• [Exercise instructions] Extract every line of the listing below and reproduce each one word for word.

• [Collected data]
----

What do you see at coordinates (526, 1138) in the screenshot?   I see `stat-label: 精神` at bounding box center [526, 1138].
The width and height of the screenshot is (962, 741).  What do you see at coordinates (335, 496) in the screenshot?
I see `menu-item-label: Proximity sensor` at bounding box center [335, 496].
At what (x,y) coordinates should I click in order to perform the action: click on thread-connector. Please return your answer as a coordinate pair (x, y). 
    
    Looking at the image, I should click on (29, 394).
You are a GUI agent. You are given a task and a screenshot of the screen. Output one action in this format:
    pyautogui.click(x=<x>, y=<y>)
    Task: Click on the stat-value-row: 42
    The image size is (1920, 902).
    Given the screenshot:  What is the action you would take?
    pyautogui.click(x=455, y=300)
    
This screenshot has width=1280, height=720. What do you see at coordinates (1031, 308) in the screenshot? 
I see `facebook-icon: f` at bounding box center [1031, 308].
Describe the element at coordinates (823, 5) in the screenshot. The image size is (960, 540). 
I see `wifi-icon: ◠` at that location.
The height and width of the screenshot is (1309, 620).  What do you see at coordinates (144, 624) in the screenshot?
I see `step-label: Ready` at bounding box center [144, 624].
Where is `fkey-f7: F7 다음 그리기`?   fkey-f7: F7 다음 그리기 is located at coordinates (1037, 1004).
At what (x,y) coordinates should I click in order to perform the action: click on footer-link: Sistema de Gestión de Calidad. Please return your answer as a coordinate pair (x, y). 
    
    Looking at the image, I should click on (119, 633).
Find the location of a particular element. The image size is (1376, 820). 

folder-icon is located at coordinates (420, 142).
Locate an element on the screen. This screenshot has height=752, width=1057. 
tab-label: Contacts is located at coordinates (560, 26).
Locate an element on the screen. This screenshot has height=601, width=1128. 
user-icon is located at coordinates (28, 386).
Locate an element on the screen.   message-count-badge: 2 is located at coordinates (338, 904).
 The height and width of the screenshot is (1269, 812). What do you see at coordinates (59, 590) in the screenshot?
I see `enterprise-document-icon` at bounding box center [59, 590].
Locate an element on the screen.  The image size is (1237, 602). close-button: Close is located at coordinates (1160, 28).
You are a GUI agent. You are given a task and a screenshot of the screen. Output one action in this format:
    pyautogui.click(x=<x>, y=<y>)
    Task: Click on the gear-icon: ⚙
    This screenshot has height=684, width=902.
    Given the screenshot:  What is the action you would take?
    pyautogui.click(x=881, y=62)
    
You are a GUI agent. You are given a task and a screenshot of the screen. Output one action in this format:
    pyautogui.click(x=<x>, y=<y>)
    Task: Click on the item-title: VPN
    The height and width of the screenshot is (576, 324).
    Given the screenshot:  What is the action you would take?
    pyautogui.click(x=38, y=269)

----

• [Response to this exercise]
What do you see at coordinates (526, 1138) in the screenshot?   I see `stat-label: 精神` at bounding box center [526, 1138].
The width and height of the screenshot is (962, 741).  What do you see at coordinates (335, 496) in the screenshot?
I see `menu-item-label: Proximity sensor` at bounding box center [335, 496].
At what (x,y) coordinates should I click in order to perform the action: click on thread-connector. Please return your answer as a coordinate pair (x, y). 
    
    Looking at the image, I should click on (29, 394).
You are a GUI agent. You are given a task and a screenshot of the screen. Output one action in this format:
    pyautogui.click(x=<x>, y=<y>)
    Task: Click on the stat-value-row: 42
    The image size is (1920, 902).
    Given the screenshot:  What is the action you would take?
    pyautogui.click(x=455, y=300)
    
This screenshot has width=1280, height=720. What do you see at coordinates (1031, 308) in the screenshot? 
I see `facebook-icon: f` at bounding box center [1031, 308].
Describe the element at coordinates (823, 5) in the screenshot. The image size is (960, 540). 
I see `wifi-icon: ◠` at that location.
The height and width of the screenshot is (1309, 620).  What do you see at coordinates (144, 624) in the screenshot?
I see `step-label: Ready` at bounding box center [144, 624].
Where is `fkey-f7: F7 다음 그리기`?   fkey-f7: F7 다음 그리기 is located at coordinates (1037, 1004).
At what (x,y) coordinates should I click in order to perform the action: click on footer-link: Sistema de Gestión de Calidad. Please return your answer as a coordinate pair (x, y). 
    
    Looking at the image, I should click on (119, 633).
Find the location of a particular element. The image size is (1376, 820). 

folder-icon is located at coordinates (420, 142).
Locate an element on the screen. This screenshot has height=752, width=1057. 
tab-label: Contacts is located at coordinates (560, 26).
Locate an element on the screen. This screenshot has height=601, width=1128. 
user-icon is located at coordinates (28, 386).
Locate an element on the screen.   message-count-badge: 2 is located at coordinates (338, 904).
 The height and width of the screenshot is (1269, 812). What do you see at coordinates (59, 590) in the screenshot?
I see `enterprise-document-icon` at bounding box center [59, 590].
Locate an element on the screen.  The image size is (1237, 602). close-button: Close is located at coordinates (1160, 28).
You are a GUI agent. You are given a task and a screenshot of the screen. Output one action in this format:
    pyautogui.click(x=<x>, y=<y>)
    Task: Click on the gear-icon: ⚙
    This screenshot has height=684, width=902.
    Given the screenshot:  What is the action you would take?
    pyautogui.click(x=881, y=62)
    
You are a GUI agent. You are given a task and a screenshot of the screen. Output one action in this format:
    pyautogui.click(x=<x>, y=<y>)
    Task: Click on the item-title: VPN
    The height and width of the screenshot is (576, 324).
    Given the screenshot:  What is the action you would take?
    pyautogui.click(x=38, y=269)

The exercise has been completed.